Four Skirts in Four Days, Part IV!: Burda 6-2009-104 Wrap Skirt

16 Sep IMGP0753

I actually finished this skirt months ago and didn’t get a chance for photos or to blog. After writing this post ages after completing the garment, I realize I am *boring* when an article isn’t fresh on my mind! So, I apologize now for the rudimentary post. I’m just fuzzy on the finer points after all this time. What happened to my memory? I used to recall conversations verbatim. Now, I write notes to myself so I can remember what people said to me. While we’re talking about getting older. I’ve been obsessed about these laugh lines around my mouth lately. I was almost relieved when I saw some forgotten photos of me from 10+ years ago with the same lines. Turns out I didn’t care in my 20s. Only in my 30s did they stand out :)

Enough of that. Back to the skirt! The flash washed the color of the skirt out a bit so I’m posting it below with no flash.

 It’s a strawberry cream seersucker. I *think* I bought it at Metro Textiles last year. But, I honestly don’t remember! See, again with the memory thing! The cream buttons are from A Fabric Place here in Baltimore.

This Burda 6-2009-104 skirt sucked me in by two elements: double row of buttons and seersucker. I am so totally predictable. Make it a trench, vest, cape or seersucker and I’m all in.
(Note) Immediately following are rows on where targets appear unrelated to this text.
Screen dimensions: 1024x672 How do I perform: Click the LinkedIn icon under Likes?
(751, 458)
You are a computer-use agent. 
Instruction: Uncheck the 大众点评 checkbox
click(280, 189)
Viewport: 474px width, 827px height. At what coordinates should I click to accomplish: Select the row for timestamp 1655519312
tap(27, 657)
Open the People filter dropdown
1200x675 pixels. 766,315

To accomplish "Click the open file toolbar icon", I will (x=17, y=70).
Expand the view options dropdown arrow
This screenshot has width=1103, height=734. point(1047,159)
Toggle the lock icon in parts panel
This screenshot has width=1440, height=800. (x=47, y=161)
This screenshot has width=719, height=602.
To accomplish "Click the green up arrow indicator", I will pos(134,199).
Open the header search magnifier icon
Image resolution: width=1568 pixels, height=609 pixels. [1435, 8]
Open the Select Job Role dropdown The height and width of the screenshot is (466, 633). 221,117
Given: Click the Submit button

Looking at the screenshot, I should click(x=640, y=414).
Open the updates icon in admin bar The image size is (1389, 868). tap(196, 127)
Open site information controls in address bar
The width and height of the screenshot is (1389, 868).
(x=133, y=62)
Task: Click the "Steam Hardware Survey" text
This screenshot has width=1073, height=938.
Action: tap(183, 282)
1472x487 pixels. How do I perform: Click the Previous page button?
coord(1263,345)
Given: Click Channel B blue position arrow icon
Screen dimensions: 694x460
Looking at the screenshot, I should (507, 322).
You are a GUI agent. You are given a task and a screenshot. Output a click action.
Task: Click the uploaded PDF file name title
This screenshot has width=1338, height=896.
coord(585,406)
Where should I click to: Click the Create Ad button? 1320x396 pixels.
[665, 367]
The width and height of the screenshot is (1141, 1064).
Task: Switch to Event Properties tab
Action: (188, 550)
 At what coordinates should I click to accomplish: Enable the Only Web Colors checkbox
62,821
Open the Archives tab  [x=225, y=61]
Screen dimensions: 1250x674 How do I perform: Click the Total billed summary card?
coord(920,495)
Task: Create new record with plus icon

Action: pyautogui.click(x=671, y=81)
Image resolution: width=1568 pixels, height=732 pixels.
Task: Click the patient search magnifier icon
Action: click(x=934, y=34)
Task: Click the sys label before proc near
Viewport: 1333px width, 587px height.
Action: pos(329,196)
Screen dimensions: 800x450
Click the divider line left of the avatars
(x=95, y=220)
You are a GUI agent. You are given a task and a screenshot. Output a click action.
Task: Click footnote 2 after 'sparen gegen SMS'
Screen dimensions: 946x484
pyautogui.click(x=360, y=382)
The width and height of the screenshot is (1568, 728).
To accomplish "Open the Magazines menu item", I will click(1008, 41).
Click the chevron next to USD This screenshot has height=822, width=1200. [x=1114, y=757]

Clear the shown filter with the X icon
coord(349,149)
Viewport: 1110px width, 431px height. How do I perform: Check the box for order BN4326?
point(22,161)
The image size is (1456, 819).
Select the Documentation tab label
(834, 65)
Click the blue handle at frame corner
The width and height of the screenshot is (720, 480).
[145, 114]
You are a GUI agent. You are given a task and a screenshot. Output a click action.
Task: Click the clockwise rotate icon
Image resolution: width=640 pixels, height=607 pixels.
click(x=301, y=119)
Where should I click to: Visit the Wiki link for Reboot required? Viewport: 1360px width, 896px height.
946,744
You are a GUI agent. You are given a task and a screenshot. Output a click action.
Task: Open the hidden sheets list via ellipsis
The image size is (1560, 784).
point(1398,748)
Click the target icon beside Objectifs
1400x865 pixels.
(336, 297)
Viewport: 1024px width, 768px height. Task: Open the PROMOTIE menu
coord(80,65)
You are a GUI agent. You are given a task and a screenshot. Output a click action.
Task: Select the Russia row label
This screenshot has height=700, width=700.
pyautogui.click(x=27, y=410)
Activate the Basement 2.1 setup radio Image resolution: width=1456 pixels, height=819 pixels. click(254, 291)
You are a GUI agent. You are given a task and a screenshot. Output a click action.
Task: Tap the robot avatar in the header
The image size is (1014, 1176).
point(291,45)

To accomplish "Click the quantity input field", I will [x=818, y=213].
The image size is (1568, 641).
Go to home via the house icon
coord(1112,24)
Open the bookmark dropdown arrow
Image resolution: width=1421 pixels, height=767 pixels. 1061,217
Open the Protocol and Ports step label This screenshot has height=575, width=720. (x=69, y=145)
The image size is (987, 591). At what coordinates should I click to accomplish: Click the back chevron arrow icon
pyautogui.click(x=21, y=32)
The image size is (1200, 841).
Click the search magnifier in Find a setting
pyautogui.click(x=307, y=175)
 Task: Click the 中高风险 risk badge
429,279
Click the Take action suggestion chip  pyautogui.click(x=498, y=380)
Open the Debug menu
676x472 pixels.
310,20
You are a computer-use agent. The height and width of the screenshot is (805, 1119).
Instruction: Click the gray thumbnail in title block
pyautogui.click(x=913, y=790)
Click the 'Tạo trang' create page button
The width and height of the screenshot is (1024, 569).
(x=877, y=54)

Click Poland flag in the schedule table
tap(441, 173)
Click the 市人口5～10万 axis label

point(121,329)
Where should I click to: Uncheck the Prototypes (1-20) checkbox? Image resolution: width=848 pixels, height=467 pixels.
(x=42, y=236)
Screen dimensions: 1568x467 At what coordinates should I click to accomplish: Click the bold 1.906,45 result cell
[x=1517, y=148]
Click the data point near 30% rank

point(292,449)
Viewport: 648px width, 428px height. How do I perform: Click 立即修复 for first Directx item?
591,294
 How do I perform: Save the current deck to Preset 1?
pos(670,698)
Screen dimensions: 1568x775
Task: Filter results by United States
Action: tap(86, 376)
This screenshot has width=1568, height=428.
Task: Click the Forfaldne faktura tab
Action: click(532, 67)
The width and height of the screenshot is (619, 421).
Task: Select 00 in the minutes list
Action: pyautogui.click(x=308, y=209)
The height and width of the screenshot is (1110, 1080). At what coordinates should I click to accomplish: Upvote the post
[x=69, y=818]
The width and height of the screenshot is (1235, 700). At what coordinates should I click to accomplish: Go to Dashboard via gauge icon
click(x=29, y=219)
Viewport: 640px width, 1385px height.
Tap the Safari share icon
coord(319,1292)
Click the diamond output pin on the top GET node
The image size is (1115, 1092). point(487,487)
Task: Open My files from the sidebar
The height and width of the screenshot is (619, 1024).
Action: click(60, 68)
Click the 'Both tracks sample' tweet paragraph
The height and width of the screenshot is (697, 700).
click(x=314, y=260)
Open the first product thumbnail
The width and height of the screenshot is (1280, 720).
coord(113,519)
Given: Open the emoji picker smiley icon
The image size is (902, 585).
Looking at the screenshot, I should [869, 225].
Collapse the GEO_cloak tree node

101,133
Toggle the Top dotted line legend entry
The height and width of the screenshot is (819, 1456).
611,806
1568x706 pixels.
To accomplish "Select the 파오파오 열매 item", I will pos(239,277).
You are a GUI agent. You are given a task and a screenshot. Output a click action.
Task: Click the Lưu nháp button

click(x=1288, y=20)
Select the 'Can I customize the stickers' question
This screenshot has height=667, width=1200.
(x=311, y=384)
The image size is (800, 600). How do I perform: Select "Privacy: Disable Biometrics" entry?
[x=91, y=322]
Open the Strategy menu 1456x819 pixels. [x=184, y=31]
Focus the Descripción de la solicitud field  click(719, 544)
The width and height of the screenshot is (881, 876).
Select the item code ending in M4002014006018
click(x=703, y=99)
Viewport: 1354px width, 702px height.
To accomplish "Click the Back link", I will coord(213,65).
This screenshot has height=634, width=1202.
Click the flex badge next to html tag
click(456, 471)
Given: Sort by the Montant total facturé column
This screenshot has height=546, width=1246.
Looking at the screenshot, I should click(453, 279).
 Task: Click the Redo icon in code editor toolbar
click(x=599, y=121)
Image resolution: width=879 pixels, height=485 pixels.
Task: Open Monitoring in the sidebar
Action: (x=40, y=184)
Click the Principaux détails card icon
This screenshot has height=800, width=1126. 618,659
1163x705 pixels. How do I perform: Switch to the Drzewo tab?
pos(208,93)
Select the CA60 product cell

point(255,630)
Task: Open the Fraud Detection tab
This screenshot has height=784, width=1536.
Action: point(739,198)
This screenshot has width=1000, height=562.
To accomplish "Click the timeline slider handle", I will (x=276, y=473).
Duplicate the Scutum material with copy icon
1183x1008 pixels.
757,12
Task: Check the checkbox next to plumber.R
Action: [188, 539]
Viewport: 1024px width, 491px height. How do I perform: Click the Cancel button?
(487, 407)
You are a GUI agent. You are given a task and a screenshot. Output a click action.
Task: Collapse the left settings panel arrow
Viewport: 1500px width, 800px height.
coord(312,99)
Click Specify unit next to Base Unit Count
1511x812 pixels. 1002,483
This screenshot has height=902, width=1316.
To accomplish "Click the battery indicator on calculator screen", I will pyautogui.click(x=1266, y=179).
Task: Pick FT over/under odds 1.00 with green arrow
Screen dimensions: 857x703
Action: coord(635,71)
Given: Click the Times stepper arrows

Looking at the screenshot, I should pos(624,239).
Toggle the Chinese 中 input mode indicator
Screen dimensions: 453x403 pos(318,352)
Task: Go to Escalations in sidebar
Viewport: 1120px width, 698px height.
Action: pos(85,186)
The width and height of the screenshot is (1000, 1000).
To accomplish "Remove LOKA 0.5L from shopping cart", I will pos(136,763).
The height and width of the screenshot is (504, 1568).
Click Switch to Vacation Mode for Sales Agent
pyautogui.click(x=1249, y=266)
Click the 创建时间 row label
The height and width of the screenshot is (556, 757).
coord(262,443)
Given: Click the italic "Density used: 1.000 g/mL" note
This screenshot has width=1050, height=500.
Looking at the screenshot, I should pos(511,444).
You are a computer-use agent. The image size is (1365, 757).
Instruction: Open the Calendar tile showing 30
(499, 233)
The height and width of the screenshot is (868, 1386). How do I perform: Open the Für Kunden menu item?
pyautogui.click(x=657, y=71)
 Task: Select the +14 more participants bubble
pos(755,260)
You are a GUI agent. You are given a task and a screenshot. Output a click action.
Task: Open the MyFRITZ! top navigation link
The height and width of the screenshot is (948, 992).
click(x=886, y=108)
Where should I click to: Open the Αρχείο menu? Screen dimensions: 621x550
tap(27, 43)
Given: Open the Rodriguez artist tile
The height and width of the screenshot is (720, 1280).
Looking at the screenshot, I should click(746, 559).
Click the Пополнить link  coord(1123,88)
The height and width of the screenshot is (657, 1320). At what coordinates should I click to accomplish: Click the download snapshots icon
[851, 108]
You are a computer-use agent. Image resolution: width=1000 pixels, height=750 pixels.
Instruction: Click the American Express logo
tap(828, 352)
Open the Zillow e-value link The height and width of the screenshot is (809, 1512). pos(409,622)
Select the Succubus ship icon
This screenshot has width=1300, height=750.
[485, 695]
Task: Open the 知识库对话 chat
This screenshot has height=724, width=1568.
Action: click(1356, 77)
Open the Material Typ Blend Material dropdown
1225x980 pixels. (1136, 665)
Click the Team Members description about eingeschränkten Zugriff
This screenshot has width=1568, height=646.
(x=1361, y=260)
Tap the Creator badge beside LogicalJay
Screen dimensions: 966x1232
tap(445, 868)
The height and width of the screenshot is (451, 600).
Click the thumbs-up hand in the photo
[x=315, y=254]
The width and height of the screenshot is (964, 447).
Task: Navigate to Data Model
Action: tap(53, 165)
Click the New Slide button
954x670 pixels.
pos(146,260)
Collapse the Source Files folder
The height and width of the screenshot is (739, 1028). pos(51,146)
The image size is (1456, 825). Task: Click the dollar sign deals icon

The line drawing shows it looking fairly straight, but I found on me it was a little a-line. This could have been for the additional width I added at the thighs.

The buttons on the front are mostly decorative as this is a wrap skirt with a side zipper.

There’s a slit on the inside for walking.

Ummm, I’ve worn the skirt bunches. But, I dont’ love it on me. It’s slightly too small with no room to let out. I had to do a lot of futzing with fit. After completion, I actually took the waist in two more times before it was wearable.

Despite adding about 2 inches of width in the thigh, it’s still about 1/2 inch snug. I also made a full seat adjustment in two places to accommodate for my swayback and full seat and it’s not quite enough (or smooth based on this photo!).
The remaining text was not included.